▸ **AUSZUG**

↓↓↓

So treiben Sie richtig Sport
Ein Hamburger Arzt spricht über die Gefahren durch extreme Bewegung
Dr. Oliver Niggemeyer (49) ist Orthopäde, Unfallchirurg und Rheumatologe am Westklinikum in Rissen. Die MOPO sprach mit ihm darüber, weshalb viele Spitzensportler im Alter körperlich am Ende sind – und wie man sich gesund bewegt.
MOPO: Sport ist Mord, sagt der Volksmund. Das Beispiel Boris Becker beweist, wie wahr dieser Satz ist, oder?
Dr. Oliver Niggemeyer: Nein, Sport ist nicht Mord. Es kommt auf die Dosierung an. Wenn jemand in exzessiver Weise Leistungssport betreibt, wie Boris Becker das gemacht hat, dann ist das tatsächlich nicht unbedingt gesundheitsförderlich. Sport als Hobby zu betreiben, ist dagegen sehr empfehlens- wert, denn er hat lebensverlängern- de Wirkung, vorausgesetzt, ein paar Grundregeln werden beachtet.

↑↑↑

▸ **Gespeicherte Einträge**
↓↓↓

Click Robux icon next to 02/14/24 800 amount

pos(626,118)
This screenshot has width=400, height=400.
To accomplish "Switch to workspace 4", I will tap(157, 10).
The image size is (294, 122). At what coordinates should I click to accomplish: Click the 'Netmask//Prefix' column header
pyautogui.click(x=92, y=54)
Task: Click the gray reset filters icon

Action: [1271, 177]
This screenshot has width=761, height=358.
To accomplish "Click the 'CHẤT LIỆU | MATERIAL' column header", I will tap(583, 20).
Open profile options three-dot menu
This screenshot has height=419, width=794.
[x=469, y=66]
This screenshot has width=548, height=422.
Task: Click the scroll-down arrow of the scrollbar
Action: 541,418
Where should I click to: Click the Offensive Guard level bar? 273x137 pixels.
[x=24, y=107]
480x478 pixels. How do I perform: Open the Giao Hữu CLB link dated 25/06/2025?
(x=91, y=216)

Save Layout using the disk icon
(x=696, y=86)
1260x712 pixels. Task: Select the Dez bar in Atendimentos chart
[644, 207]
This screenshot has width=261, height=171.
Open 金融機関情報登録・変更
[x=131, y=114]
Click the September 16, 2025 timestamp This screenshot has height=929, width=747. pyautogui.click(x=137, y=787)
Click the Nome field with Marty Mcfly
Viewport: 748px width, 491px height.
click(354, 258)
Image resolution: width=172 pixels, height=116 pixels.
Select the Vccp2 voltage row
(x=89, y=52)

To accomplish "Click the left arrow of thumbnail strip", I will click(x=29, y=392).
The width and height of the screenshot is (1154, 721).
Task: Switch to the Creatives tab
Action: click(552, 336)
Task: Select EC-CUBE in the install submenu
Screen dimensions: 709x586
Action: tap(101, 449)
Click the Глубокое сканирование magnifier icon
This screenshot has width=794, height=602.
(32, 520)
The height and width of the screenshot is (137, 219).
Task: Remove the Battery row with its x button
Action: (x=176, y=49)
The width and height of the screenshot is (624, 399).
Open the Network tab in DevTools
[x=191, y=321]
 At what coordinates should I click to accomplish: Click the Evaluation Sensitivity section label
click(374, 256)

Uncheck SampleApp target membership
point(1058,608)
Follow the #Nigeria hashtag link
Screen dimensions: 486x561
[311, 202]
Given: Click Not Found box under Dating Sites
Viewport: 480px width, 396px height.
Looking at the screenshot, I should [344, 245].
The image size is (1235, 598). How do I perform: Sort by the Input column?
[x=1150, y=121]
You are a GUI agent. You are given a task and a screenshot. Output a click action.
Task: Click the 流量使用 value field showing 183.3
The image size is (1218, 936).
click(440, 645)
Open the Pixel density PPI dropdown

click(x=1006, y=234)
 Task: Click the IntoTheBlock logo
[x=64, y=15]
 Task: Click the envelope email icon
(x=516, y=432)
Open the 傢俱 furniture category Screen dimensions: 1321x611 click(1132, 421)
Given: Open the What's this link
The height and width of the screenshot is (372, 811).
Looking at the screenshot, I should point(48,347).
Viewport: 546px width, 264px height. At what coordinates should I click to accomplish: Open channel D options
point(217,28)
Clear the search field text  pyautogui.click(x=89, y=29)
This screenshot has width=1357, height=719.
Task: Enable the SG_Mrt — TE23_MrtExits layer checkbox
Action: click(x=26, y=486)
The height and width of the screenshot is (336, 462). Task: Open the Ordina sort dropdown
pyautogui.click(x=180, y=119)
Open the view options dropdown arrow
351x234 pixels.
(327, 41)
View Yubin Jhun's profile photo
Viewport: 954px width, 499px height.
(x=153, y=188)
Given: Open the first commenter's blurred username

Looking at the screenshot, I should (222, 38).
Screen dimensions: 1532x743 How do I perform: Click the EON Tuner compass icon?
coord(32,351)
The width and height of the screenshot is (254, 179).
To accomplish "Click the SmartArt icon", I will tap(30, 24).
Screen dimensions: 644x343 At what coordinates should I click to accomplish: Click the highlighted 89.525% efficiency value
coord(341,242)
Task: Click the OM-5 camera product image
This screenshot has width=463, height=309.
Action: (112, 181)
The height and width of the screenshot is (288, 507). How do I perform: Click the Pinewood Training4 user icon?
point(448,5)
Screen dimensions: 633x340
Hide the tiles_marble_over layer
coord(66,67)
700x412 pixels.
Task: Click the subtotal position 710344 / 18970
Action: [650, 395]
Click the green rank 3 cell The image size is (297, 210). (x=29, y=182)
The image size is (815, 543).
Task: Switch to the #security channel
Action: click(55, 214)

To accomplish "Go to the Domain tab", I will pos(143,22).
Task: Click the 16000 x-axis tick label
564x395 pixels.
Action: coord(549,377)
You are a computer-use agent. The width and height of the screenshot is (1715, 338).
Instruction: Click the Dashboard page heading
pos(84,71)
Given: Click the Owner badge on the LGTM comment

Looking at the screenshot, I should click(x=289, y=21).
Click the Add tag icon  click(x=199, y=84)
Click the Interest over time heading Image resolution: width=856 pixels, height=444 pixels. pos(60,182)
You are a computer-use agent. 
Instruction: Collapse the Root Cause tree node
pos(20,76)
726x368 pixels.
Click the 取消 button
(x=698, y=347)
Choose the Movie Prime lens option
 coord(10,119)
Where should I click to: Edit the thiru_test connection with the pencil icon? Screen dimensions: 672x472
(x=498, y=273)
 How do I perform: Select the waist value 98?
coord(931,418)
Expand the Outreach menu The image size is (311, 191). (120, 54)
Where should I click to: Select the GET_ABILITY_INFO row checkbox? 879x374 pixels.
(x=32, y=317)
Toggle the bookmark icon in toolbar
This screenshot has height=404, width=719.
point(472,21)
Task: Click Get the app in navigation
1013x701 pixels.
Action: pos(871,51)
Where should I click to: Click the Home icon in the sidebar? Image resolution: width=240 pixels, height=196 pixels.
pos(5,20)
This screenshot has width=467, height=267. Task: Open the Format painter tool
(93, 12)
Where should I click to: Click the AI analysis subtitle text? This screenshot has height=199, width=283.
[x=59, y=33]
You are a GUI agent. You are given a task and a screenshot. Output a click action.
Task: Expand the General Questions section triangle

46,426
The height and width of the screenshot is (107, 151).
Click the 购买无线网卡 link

↑↑↑

▸ **AUFGABE 1**
Entnehmen Sie dem Auszug wortgetreu die Passage zwischen "Dr. Oliver Niggemeyer: Nein, Sport" und "Grundregeln werden beachtet.", beide eingeschlossen.
▸ **AUFGABE 2**
An welchem Klinikum arbeitet Dr. Oliver Niggemeyer laut dem Auszug?

▸ **ANTWORT 1**
Dr. Oliver Niggemeyer: Nein, Sport ist nicht Mord. Es kommt auf die Dosierung an. Wenn jemand in exzessiver Weise Leistungssport betreibt, wie Boris Becker das gemacht hat, dann ist das tatsächlich nicht unbedingt gesundheitsförderlich. Sport als Hobby zu betreiben, ist dagegen sehr empfehlens- wert, denn er hat lebensverlängern- de Wirkung, vorausgesetzt, ein paar Grundregeln werden beachtet.

▸ **ANTWORT 2**
Am Westklinikum in Rissen.